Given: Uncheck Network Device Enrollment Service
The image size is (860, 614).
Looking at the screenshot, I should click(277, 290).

==

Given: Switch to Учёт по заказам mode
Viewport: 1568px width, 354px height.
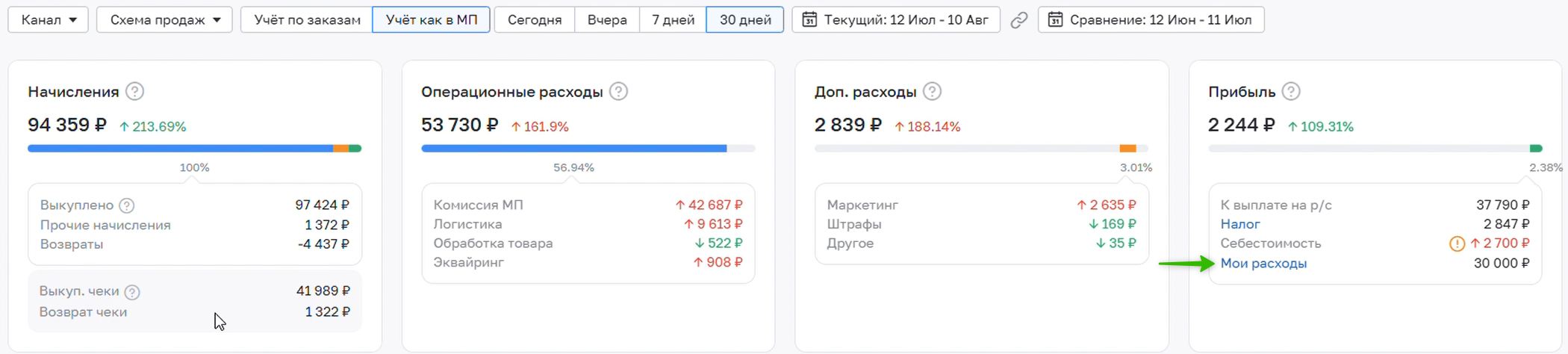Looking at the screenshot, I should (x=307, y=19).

--- WORK REQUIRED ---
Extract every line containing the string "Given" from the material.

--- WRITTEN RESPONSE ---
Given: Uncheck Network Device Enrollment Service
Given: Switch to Учёт по заказам mode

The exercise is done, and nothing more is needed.